Minister-President of Rhineland-Palatinate
- In office 10 July 2024 – 18 May 2026
- Deputy: Katharina Binz
- Preceded by: Malu Dreyer
- Succeeded by: Gordon Schnieder

Minister of Labour, Social Affairs, Transformation and Digitization of Rhineland-Palatinate
- In office 18 May 2021 – 10 July 2024
- President: Malu Dreyer
- Preceded by: Sabine Bätzing-Lichtenthäler
- Succeeded by: Dörte Schall

Member of the Landtag of Rhineland-Palatinate
- Incumbent
- Assumed office 26 March 2006

Personal details
- Born: Alexander Roger Schweitzer 17 September 1973 (age 52) Landau, Rhineland-Palatinate, West Germany
- Party: SPD (since 1989)
- Children: 3
- Alma mater: University of Mainz

= Alexander Schweitzer (politician) =

German politician (born 1973)

Alexander Schweitzer (born 17 September 1973) is a German politician of the SPD. From 2021 to 10 July 2024, he served as Rhineland-Palatinate State Minister for Labor.

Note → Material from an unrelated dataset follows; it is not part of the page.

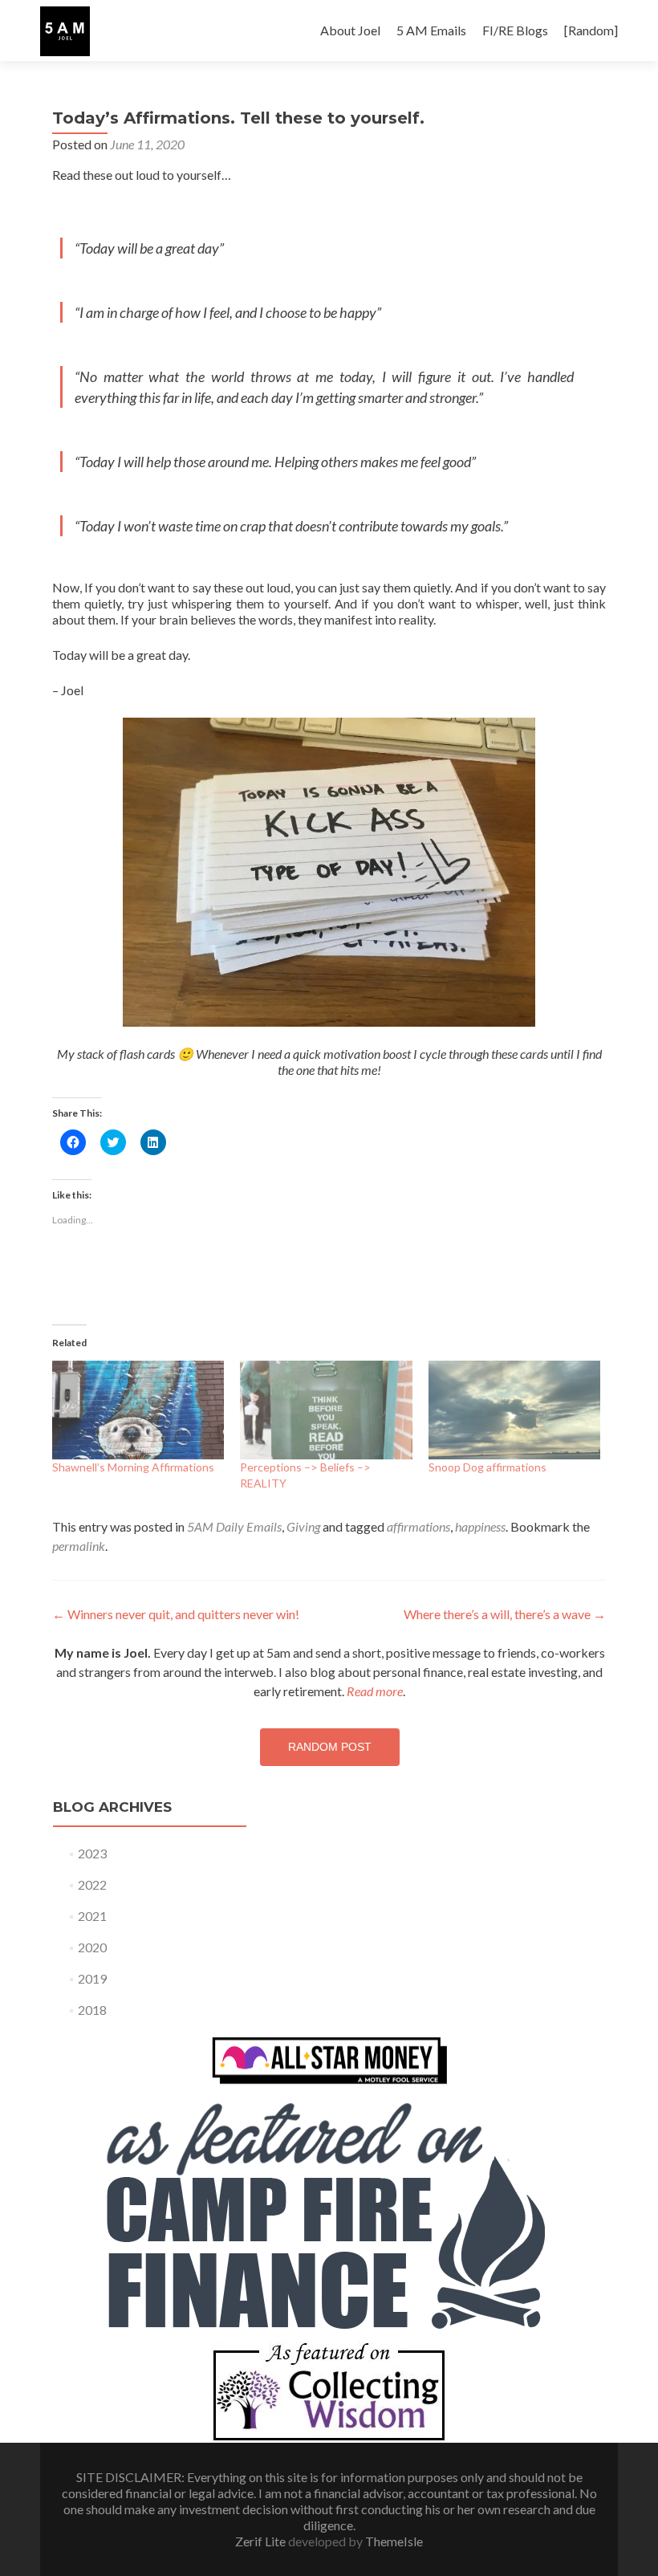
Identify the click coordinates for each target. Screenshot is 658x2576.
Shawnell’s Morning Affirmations (133, 1467)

On 10 July 2024, he formed the Schweitzer cabinet and currently serves as the 9th minister-president of Rhineland-Palatinate.

In the negotiations to form a Grand Coalition under the leadership of Friedrich Merz's Christian Democrats (CDU together with the Bavarian CSU) and the SPD following the 2025 German elections, Schweitzer led the SPD delegation in the working group on economic affairs, industry and tourism; his counterparts from the other parties were Jens Spahn and Hansjörg Durz.